Textauszug>
□ □ □ □ □ □ □

„Pflegewohnungen sind kein zukunftsträchtiges Modell“

 

In der letzten Arbeitswoche vor ihrer Pensionierung Ende August erfuhr Verena Grüter, die Leiterin der Pflegewohnungen in der Stadt Luzern, dass der Verwaltungsrat von Viva in der Strategiesitzung vom 20./21. August entschieden habe, die geplanten neuen Pflegewohnungen im abl-Neubau am Himmelrich und am Brünighof (Ecke Keller- Brünigstrasse) nicht zu verwirklichen. Der kommunizierte Hauptgrund für diese doch sehr überraschende Kehrtwende: ein schlechter Kostendeckungsgrad der Pflegewohnungen im Jahre 2014. Die Mitarbeitenden erfuhren anfangs September von dieser Negativnachricht.

Publik geworden ist die Viva-Absicht durch einen Vorstoss von Theres Vinatzer  im Grossen Stadtrat. Die SP-Frau argumentiert, die Sozialdirektion der Stadt Luzern habe sich stets zu den Pflegewohnungen bekannt, auch wenn der Kostendeckungsgrad teilweise unter dem gewünschten Rahmen geblieben sei. „Um diesen zu optimieren, waren an Stelle der kleinen Pflegewohnungen am Imfangring und auf Studhalden zwei grössere Einheiten mit je 22 Pflegeplätzen im Himmelrich und an der Keller-Brünigstrasse geplant.“ Im Hinblick auf den demografischen Wandel wäre es höchst bedauerlich, wenn Viva die Pflegewohnungen fallen liesse.

Die Abteilung Heime und Alterssiedlungen der Stadt Luzern (HAS) ist auf Anfang 2015 nach einer Volksabstimmung mit einem Neinstimmenanteil von 38 Prozent in die Gemeinnützige AG Viva überführt worden. Der jetzt veranlasste Planungsstopp für die neuen, grösseren Pflegewohnungen erstaunt aus verschiedenen Gründen.

□ □ □ □ □ □ □

Gegebenes Material>
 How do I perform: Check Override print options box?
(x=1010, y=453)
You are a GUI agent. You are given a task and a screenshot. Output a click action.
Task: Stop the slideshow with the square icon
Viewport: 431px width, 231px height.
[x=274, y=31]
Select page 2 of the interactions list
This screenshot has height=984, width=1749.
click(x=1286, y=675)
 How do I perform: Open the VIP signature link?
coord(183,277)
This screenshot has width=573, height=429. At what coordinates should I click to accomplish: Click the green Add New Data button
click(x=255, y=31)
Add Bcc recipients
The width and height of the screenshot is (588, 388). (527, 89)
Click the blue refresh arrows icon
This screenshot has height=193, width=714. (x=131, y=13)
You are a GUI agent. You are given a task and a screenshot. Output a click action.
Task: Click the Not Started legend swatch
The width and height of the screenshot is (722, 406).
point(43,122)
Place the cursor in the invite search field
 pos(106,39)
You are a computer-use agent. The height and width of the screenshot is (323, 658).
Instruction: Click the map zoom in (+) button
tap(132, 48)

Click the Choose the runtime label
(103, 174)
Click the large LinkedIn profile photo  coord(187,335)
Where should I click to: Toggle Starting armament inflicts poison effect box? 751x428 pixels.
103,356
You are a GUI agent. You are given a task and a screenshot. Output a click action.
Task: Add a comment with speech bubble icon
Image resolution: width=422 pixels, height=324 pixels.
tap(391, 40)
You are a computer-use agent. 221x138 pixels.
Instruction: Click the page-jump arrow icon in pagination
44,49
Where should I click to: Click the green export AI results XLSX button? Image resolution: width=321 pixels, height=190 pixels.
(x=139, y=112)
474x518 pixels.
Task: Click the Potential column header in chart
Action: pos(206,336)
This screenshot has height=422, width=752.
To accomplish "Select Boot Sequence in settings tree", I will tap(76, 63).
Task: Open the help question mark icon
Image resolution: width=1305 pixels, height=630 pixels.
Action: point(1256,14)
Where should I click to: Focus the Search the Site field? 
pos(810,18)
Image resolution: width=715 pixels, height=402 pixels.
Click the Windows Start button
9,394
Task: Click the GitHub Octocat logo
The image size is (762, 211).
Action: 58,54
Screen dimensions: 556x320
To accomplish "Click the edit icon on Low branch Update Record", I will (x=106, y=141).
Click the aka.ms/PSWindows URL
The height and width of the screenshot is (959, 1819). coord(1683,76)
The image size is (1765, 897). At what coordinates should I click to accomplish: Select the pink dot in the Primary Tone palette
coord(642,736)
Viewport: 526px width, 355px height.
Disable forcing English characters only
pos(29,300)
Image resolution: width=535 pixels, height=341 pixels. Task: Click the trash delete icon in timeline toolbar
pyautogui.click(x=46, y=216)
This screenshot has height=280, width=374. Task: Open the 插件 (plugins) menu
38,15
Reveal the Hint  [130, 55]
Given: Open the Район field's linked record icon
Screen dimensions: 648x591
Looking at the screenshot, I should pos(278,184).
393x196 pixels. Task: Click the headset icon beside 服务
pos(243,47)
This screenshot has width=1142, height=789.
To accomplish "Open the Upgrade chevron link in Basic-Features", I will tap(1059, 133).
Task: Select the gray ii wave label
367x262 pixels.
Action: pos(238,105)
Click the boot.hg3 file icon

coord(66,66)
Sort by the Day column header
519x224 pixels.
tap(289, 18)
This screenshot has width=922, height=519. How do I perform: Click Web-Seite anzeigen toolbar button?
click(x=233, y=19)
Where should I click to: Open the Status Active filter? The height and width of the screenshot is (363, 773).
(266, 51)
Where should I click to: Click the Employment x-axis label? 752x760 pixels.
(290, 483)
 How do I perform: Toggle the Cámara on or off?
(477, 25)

□ □ □ □ □ □ □

Aufgabe> Schreib den Text über die Luzerner Pflegewohnungen von „Die Abteilung Heime“ bis „aus verschiedenen Gründen.“ neu und ersetze dabei „Planungsstopp“ durch „Baustopp“.

Lösung>
Die Abteilung Heime und Alterssiedlungen der Stadt Luzern (HAS) ist auf Anfang 2015 nach einer Volksabstimmung mit einem Neinstimmenanteil von 38 Prozent in die Gemeinnützige AG Viva überführt worden. Der jetzt veranlasste Baustopp für die neuen, grösseren Pflegewohnungen erstaunt aus verschiedenen Gründen.